Define $\gamma:[0,1] \to \Bbb C$ by:

$\gamma(t) = 3t(a - i) + (1 - 3t)z$ for $t \in [0,\frac{1}{3}]$

$\gamma(t) = (3t - 1)(a + i) + (2 - 3t)(a - i)$ for $t \in (\frac{1}{3},\frac{2}{3})$

$\gamma(t) = (3t - 2)w + (3 - 3t)(a + i)$ for $t \in [\frac{2}{3},1]$

It should be cleat that $\gamma$ is continuous, and $\gamma \cap K = \emptyset$.

Case 3: one of $z,w$ is real. Use the same path as case 1.

Case 4: both of $z,w$ are real. This is actually the "trickiest" case.

Case 4a: either $z,w < \inf(K)$ or $z,w > \sup(K)$. In both cases use the path of case 1. (Equality is not possible, since $K$ is compact, and thus closed so that $\sup(K) \in K$ and similarly for $\inf(K)$).

Case 4b: either $z < \inf(K), w > \sup(K)$ or vice versa. Again, without loss of generality, assume $z < \inf(K)$. Define $\gamma$ like so:

$\gamma(t) = 3t(z - i) + (1 - 3t)z$ for $t \in [0,\frac{1}{3}]$

$\gamma(t) = (3t - 1)(w - i) + (2 - 3t)(z - i)$ for $t \in (\frac{1}{3},\frac{2}{3})$

$\gamma(t) = (3t - 2)w + (3 - 3t)(w - i)$ for $t \in [\frac{2}{3},1]$

This is the problem I see with your proof: E and F are supposed to be disjoint OPEN sets.

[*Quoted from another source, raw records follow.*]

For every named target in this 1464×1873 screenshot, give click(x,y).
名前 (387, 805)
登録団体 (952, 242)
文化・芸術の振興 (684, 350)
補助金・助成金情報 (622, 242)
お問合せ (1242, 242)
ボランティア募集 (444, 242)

So you should assume that $\Bbb C \setminus K = K^c = E \cup F$ with E,F open and disjoint, in the relative topology.​ I don't see an easy proof along these lines, since $K$ is not open.
 

Boromir

Banned
Feb 15, 2014
38
the definitions are equivalent so I still don't see whats wrong. I mean R is closed in C so E+G+R=C by definition implies C is disconnected. Thanks for giving such a comprehenesive answer.
 

Deveno

Well-known member
MHB Math Scholar
Feb 15, 2012
1,967
I think the relative topology is tripping you up here: E and F may be closed in the relative topology, but that does not mean they are STILL closed under the usual topology for the complex numbers.

For example, the interval $(0,1]$ is a closed subset of $(0,2)$ being the intersection of the closed set $[0,1]$ with $(0,2)$, but it is NOT a closed subset of the reals.

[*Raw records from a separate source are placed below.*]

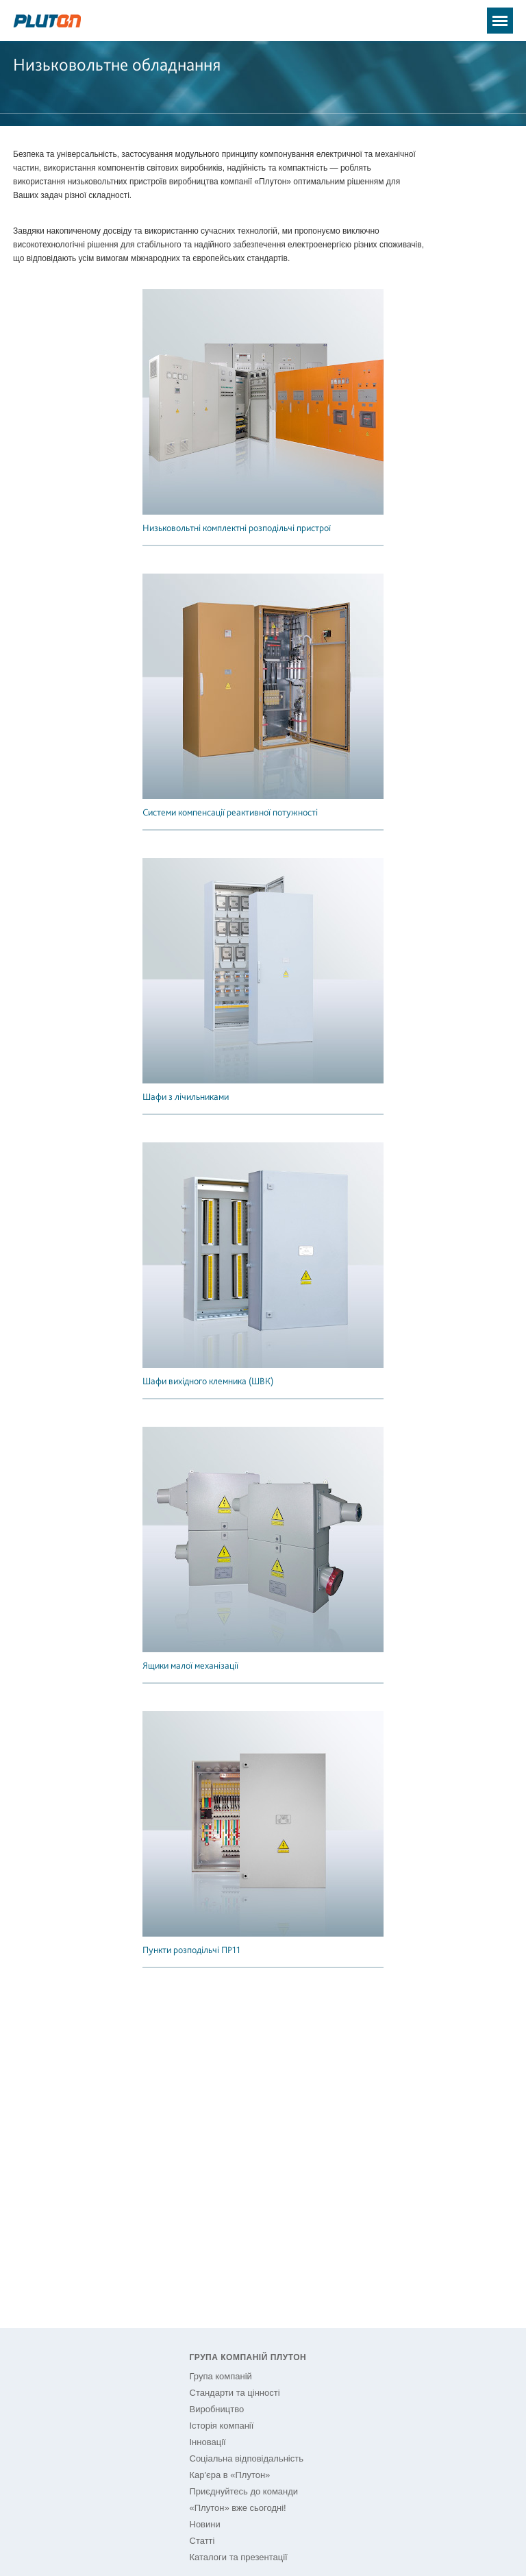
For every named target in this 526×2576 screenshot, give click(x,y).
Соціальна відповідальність (246, 2458)
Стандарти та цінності (235, 2393)
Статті (202, 2541)
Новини (205, 2524)
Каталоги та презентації (239, 2557)
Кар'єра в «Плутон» (230, 2475)
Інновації (208, 2442)
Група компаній (221, 2376)
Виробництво (217, 2409)
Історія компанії (222, 2425)
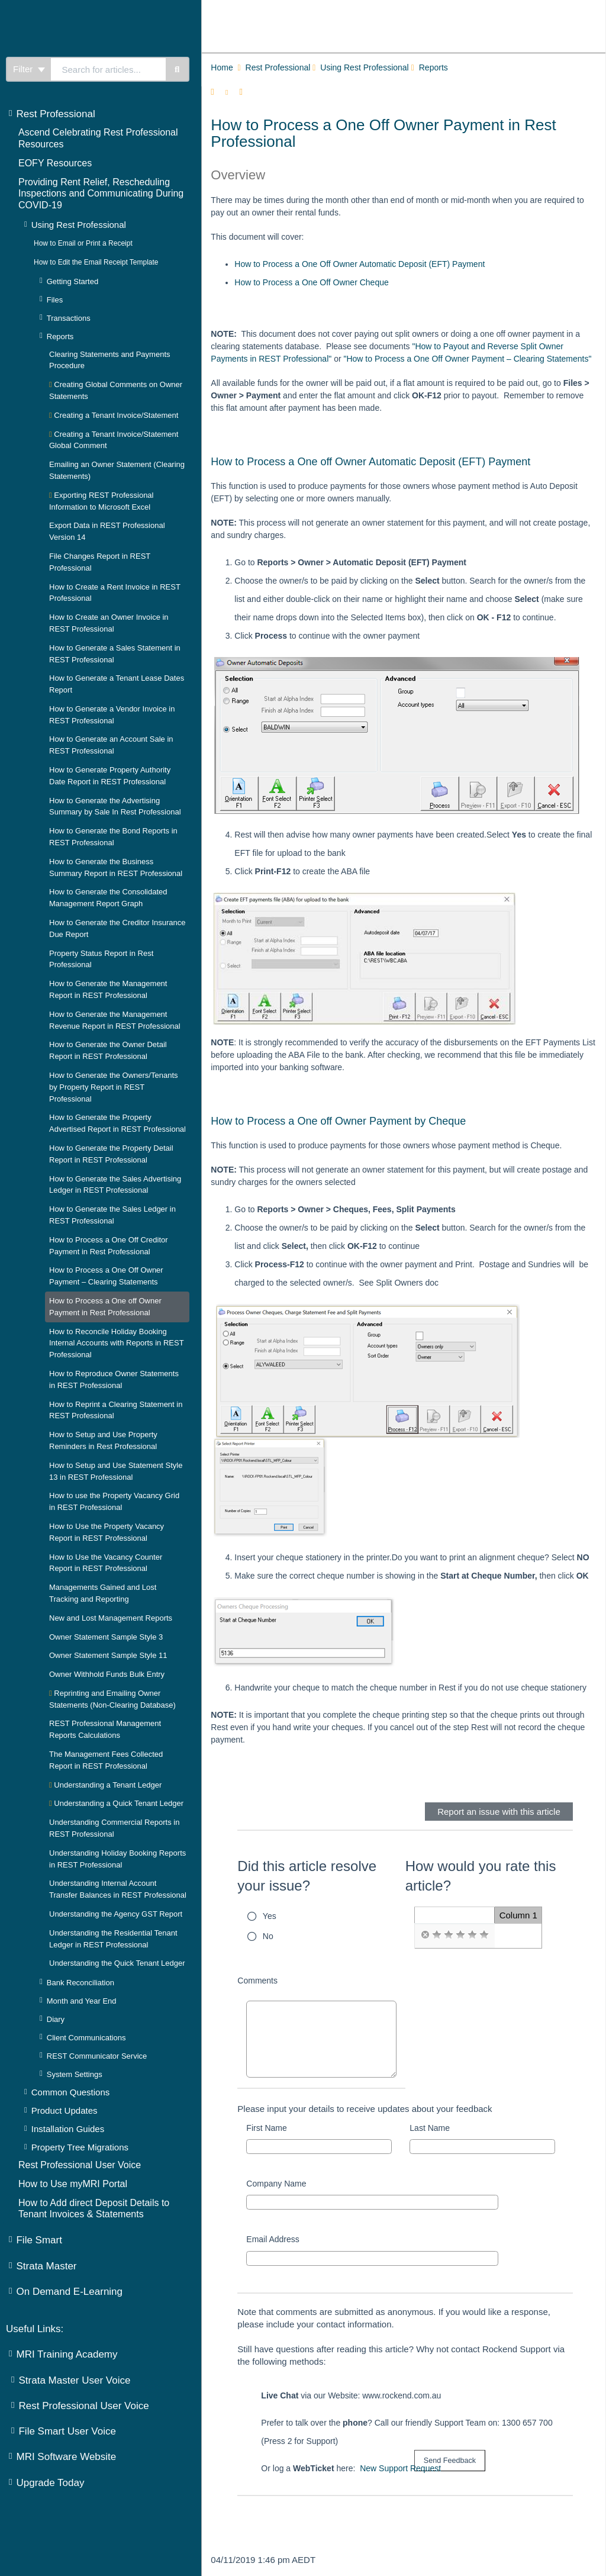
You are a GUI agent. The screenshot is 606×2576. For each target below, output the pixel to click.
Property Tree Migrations (79, 2147)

In fact we see that $E \cup F$ cannot be closed in $\Bbb C$ for that would imply that for every $k \in K$, $E \cup F$ would have to include the limit point:

\(\displaystyle \lim_{n \to \infty} a_n\)

where $a_n = k + \dfrac{i}{n}$

which is, of course $k$ (so $E \cup F$ doesn't include $k$, which is one of its boundary points).

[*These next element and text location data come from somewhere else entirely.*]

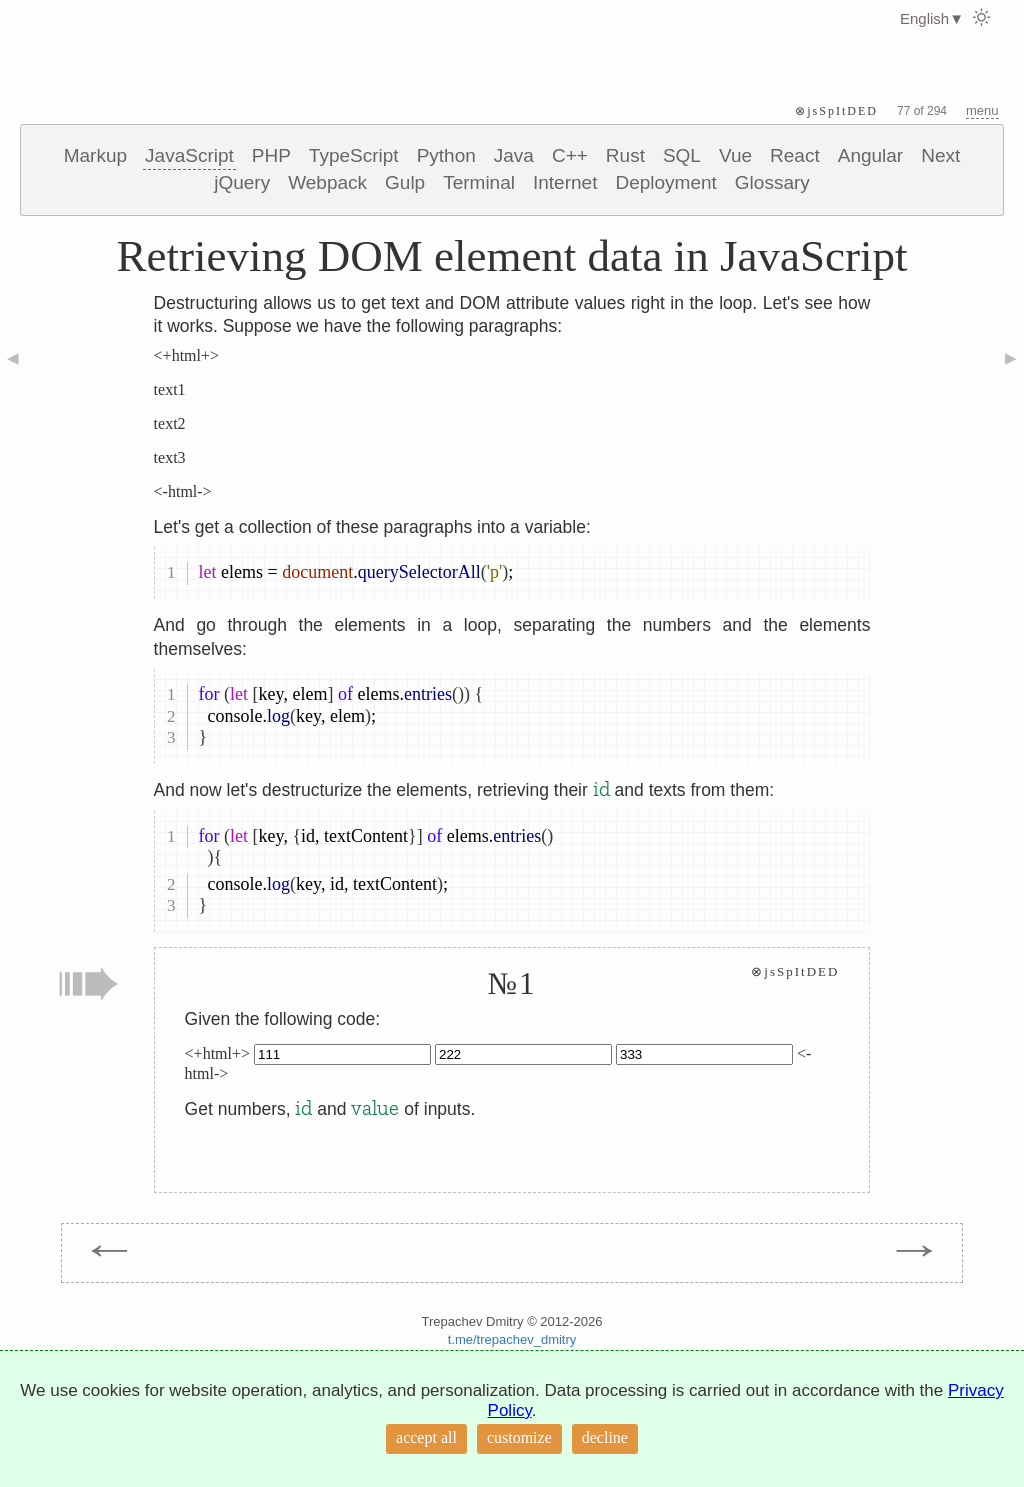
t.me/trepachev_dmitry (512, 1339)
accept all (426, 1437)
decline (605, 1437)
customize (519, 1437)
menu (982, 110)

Which means $\Bbb C = K \cup (E \cup F)$ is not a union of disjoint closed sets.
 

ThePerfectHacker

Well-known member
Jan 26, 2012
236
Compactness is not needed here. All you need is for $K$ to be a proper subset of $\mathbb{R}$. Then show you can find a path between any two points in $\mathbb{C}\setminus K$ which is easy to see if you visualize it.

Here is a general exercise from Munkres: Suppose $X,Y$ are connected spaces and $A,B$ proper subsets of $X$ and $Y$, then $(X\times Y) \setminus (A\times B)$ is connected. This is your question essentially, were you think of $\mathbb{C}^2$ as $\mathbb{R}\times \mathbb{R}$, take $X=Y=\mathbb{R}$, with $A= K$ and $B=\{ 0 \}$.